▶ [Records supplied]
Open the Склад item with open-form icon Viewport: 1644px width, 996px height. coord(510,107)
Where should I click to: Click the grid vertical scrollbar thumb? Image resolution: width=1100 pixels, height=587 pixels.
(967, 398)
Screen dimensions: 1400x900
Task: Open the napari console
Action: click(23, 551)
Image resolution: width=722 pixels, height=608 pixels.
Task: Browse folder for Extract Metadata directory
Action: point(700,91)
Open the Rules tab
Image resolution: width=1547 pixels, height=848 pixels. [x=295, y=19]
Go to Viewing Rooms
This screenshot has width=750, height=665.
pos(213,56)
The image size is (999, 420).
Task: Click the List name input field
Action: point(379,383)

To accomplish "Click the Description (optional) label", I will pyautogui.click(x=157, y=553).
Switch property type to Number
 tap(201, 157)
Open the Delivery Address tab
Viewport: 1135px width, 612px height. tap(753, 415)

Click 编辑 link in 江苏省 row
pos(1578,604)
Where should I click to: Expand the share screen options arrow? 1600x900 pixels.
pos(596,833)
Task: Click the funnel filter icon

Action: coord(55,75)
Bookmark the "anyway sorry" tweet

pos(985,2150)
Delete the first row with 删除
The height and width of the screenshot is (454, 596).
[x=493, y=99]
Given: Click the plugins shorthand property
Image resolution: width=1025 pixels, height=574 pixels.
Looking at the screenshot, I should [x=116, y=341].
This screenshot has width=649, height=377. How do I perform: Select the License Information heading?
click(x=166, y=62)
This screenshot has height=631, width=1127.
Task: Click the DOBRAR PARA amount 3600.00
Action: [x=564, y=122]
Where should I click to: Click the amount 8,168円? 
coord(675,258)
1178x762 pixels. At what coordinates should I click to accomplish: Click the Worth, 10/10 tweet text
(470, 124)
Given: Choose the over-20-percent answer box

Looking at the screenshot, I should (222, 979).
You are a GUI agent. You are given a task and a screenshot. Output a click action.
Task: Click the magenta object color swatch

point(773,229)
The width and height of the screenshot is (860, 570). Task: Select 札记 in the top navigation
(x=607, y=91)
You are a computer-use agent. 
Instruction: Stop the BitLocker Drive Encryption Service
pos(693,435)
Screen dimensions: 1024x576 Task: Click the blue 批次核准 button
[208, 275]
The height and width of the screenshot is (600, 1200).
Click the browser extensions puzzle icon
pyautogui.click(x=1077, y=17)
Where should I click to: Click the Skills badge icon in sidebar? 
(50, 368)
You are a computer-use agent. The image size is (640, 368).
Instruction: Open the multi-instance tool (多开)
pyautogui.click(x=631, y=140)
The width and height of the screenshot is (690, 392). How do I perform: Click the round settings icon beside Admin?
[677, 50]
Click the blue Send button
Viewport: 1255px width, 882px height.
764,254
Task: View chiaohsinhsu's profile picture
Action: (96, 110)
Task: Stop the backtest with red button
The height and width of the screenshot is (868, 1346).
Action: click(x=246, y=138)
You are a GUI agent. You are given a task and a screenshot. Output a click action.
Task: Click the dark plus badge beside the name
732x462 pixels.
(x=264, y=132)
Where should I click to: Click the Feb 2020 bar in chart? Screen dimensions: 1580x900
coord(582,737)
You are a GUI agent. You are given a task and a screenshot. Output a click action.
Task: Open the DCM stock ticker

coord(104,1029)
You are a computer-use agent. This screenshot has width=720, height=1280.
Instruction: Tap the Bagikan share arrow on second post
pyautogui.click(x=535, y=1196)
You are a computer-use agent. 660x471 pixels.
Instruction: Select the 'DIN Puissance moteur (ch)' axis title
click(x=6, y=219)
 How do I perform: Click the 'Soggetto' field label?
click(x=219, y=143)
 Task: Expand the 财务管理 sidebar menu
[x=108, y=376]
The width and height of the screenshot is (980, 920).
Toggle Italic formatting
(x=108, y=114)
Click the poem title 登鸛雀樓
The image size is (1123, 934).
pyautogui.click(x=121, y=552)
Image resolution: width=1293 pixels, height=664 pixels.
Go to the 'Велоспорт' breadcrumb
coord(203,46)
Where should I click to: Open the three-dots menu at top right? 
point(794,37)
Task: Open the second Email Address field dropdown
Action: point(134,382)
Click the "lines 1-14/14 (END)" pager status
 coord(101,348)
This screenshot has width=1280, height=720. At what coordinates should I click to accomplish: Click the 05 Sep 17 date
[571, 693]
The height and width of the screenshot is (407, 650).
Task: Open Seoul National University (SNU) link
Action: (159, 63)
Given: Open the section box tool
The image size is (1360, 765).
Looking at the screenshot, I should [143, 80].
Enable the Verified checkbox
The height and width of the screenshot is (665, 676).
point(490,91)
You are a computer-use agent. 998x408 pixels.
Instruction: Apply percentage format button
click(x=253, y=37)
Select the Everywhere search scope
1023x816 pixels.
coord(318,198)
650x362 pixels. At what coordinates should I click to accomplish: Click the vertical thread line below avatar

▶ [What is needed]
When you write the entries out again, keep every word and mark exactly as it is.

▶ [Response area]
Open the Склад item with open-form icon Viewport: 1644px width, 996px height. coord(510,107)
Where should I click to: Click the grid vertical scrollbar thumb? Image resolution: width=1100 pixels, height=587 pixels.
(967, 398)
Screen dimensions: 1400x900
Task: Open the napari console
Action: click(23, 551)
Image resolution: width=722 pixels, height=608 pixels.
Task: Browse folder for Extract Metadata directory
Action: point(700,91)
Open the Rules tab
Image resolution: width=1547 pixels, height=848 pixels. [x=295, y=19]
Go to Viewing Rooms
This screenshot has width=750, height=665.
pos(213,56)
The image size is (999, 420).
Task: Click the List name input field
Action: point(379,383)

To accomplish "Click the Description (optional) label", I will pyautogui.click(x=157, y=553).
Switch property type to Number
 tap(201, 157)
Open the Delivery Address tab
Viewport: 1135px width, 612px height. tap(753, 415)

Click 编辑 link in 江苏省 row
pos(1578,604)
Where should I click to: Expand the share screen options arrow? 1600x900 pixels.
pos(596,833)
Task: Click the funnel filter icon

Action: coord(55,75)
Bookmark the "anyway sorry" tweet

pos(985,2150)
Delete the first row with 删除
The height and width of the screenshot is (454, 596).
[x=493, y=99]
Given: Click the plugins shorthand property
Image resolution: width=1025 pixels, height=574 pixels.
Looking at the screenshot, I should [x=116, y=341].
This screenshot has width=649, height=377. How do I perform: Select the License Information heading?
click(x=166, y=62)
This screenshot has height=631, width=1127.
Task: Click the DOBRAR PARA amount 3600.00
Action: [x=564, y=122]
Where should I click to: Click the amount 8,168円? 
coord(675,258)
1178x762 pixels. At what coordinates should I click to accomplish: Click the Worth, 10/10 tweet text
(470, 124)
Given: Choose the over-20-percent answer box

Looking at the screenshot, I should (222, 979).
You are a GUI agent. You are given a task and a screenshot. Output a click action.
Task: Click the magenta object color swatch

point(773,229)
The width and height of the screenshot is (860, 570). Task: Select 札记 in the top navigation
(x=607, y=91)
You are a computer-use agent. 
Instruction: Stop the BitLocker Drive Encryption Service
pos(693,435)
Screen dimensions: 1024x576 Task: Click the blue 批次核准 button
[208, 275]
The height and width of the screenshot is (600, 1200).
Click the browser extensions puzzle icon
pyautogui.click(x=1077, y=17)
Where should I click to: Click the Skills badge icon in sidebar? 
(50, 368)
You are a computer-use agent. The image size is (640, 368).
Instruction: Open the multi-instance tool (多开)
pyautogui.click(x=631, y=140)
The width and height of the screenshot is (690, 392). How do I perform: Click the round settings icon beside Admin?
[677, 50]
Click the blue Send button
Viewport: 1255px width, 882px height.
764,254
Task: View chiaohsinhsu's profile picture
Action: (96, 110)
Task: Stop the backtest with red button
The height and width of the screenshot is (868, 1346).
Action: click(x=246, y=138)
You are a GUI agent. You are given a task and a screenshot. Output a click action.
Task: Click the dark plus badge beside the name
732x462 pixels.
(x=264, y=132)
Where should I click to: Click the Feb 2020 bar in chart? Screen dimensions: 1580x900
coord(582,737)
You are a GUI agent. You are given a task and a screenshot. Output a click action.
Task: Open the DCM stock ticker

coord(104,1029)
You are a computer-use agent. This screenshot has width=720, height=1280.
Instruction: Tap the Bagikan share arrow on second post
pyautogui.click(x=535, y=1196)
You are a computer-use agent. 660x471 pixels.
Instruction: Select the 'DIN Puissance moteur (ch)' axis title
click(x=6, y=219)
 How do I perform: Click the 'Soggetto' field label?
click(x=219, y=143)
 Task: Expand the 财务管理 sidebar menu
[x=108, y=376]
The width and height of the screenshot is (980, 920).
Toggle Italic formatting
(x=108, y=114)
Click the poem title 登鸛雀樓
The image size is (1123, 934).
pyautogui.click(x=121, y=552)
Image resolution: width=1293 pixels, height=664 pixels.
Go to the 'Велоспорт' breadcrumb
coord(203,46)
Where should I click to: Open the three-dots menu at top right? 
point(794,37)
Task: Open the second Email Address field dropdown
Action: point(134,382)
Click the "lines 1-14/14 (END)" pager status
 coord(101,348)
This screenshot has width=1280, height=720. At what coordinates should I click to accomplish: Click the 05 Sep 17 date
[571, 693]
The height and width of the screenshot is (407, 650).
Task: Open Seoul National University (SNU) link
Action: (159, 63)
Given: Open the section box tool
The image size is (1360, 765).
Looking at the screenshot, I should [143, 80].
Enable the Verified checkbox
The height and width of the screenshot is (665, 676).
point(490,91)
You are a computer-use agent. 998x408 pixels.
Instruction: Apply percentage format button
click(x=253, y=37)
Select the Everywhere search scope
1023x816 pixels.
coord(318,198)
650x362 pixels. At what coordinates should I click to accomplish: Click the vertical thread line below avatar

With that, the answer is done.